Title: Playing with the acusensor
Date: 2017-04-22 17:00

> Acunetix AcuSensor Technology is a new security technology that allows you to
> identify more vulnerabilities than a traditional Web Application Scanner,
> whilst generating less false positives. In addition it indicates exactly
> where in your code the vulnerability is and reports also debug information.

Acunetix is a proprietary (and[ expensive](https://www.acunetix.com/ordering/))
web application scanner, than can uses a server-side
*injector* to improve vulnerabilities discovery.
[Burp](https://portswigger.net/burp/) has a similar feature
called the [Infiltrator](http://blog.portswigger.net/2016/07/introducing-burp-infiltrator.html),
but unfortunately, it only works on *Java* and *.Net*, by patching the bytecode.

This made me wonder how could Acunetix instrument php code, since it's not
possible (by default) to [override functions](https://secure.php.net/manual/en/function.override-function.php) in php.
This article is about the acusensor from Acunetix 10.5, but it should work for
newer versions, since it seems that it isn't updated (nor maintained) that
often.

To use the Acusensor, one just has to obtain a file named
[acu_phpaspect.php]({static}/files/acu_phpaspect.php) from Acunetix,
somewhere in its options,
put it somewhere accessible on the filesystem by the php process,
add the `auto_prepend_file="/path/to/acu_phpaspect.php"` directive
to the `php.ini` file, and that's it, Acunetix will take advantage of
server-side code-instrumentation.

[![acusensor vuln example]({static}/images/acusensor.png)]({static}/images/acusensor.png)

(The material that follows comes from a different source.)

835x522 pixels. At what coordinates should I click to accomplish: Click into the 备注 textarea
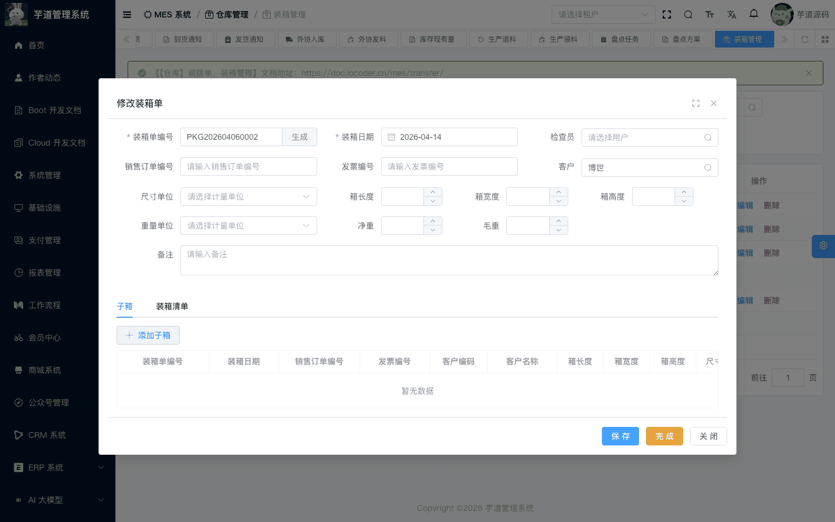pos(449,260)
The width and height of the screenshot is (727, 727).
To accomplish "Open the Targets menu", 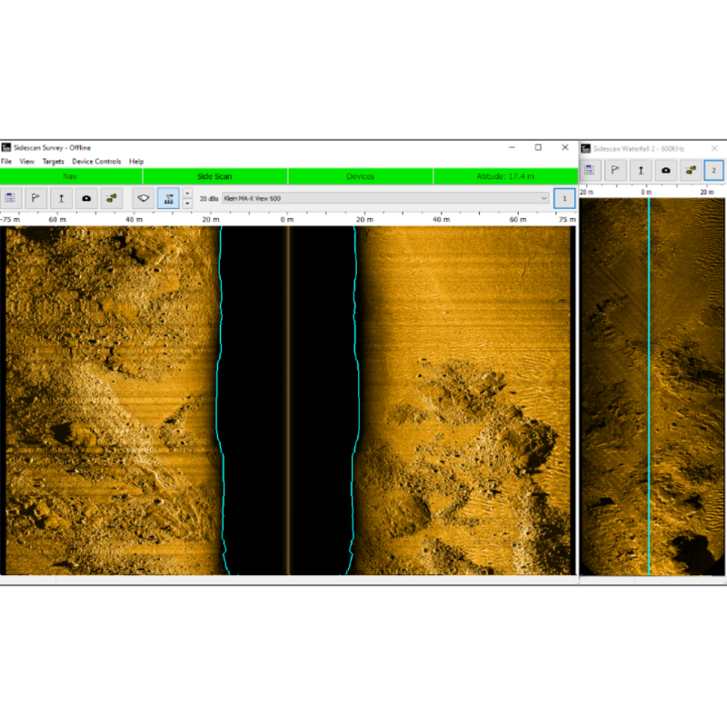I will click(x=52, y=161).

The `acu_phpaspect.php` code is lightly obfuscated (variables and functions are all a variation of
`_AAS\d+`, no spaces nor comments, …), and it looks like it isn't really
maintained, since it didn't changed that much between Acunetix 9 and the latest
available version. It's also missing a lot of potentially dangerous functions,
and doesn't support modern (as in "OOP") SQL drivers (With the sole and notable exception of
the `MySQLi->query` method.). I think that I have found a couple of logic bugs that
could prevent proper vulnerability discovery, some DoS, but nothing remotely exploitable
to pop the server (otherwise I won't be publishing this articles ;)).

# Password protection

Contrary to Burp Infiltrator, there is no [bug
notice](https://portswigger.net/burp/help/infiltrator.html) about not deploying
this kind of black-magic on production system on one's website. To prevent
unintended access, it's using a simple password protection:

```php
<?php
if (strtolower(basename($_SERVER["SCRIPT_FILENAME"])) === strtolower(basename(__FILE__))) {
    header("HTTP/1.0 404 Not found");
    die();
}

$_ENV['_AAS0'] = (isset($_SERVER["HTTP_ACUNETIX_ASPECT"]) && $_SERVER["HTTP_ACUNETIX_ASPECT"] === "enabled");
if ($_ENV['_AAS0']) {
    $_ENV['_AAS0'] = false;
    if (isset ($_SERVER["HTTP_ACUNETIX_ASPECT_PASSWORD"])) {
        $_AAS1 = fopen(__FILE__, 'r');
        fseek ($_AAS1, -32, SEEK_END);
        $_ENV["_AAS2"] = stream_get_contents($_AAS1, 32);
        unset($_AAS1);
        $_ENV['_AAS0'] = $_SERVER["HTTP_ACUNETIX_ASPECT_PASSWORD"] === $_ENV["_AAS2"]; 
    } 
}

[…]

 __halt_compiler();9065ce82caa61f599de0745ee6191abd
```

So to trigger its activation, you have to send the right headers
(`HTTP_ACUNETIX_ASPECT: enabled` and `HTTP_ACUNETIX_ASPECT_PASSWORD: password`).
It would seem that versions 11 and above
[automatically](https://www.acunetix.com/blog/docs/acusensor-require-password-v11/)
issue a password for you (in the demo version, it's always `password`, or `acunetix`).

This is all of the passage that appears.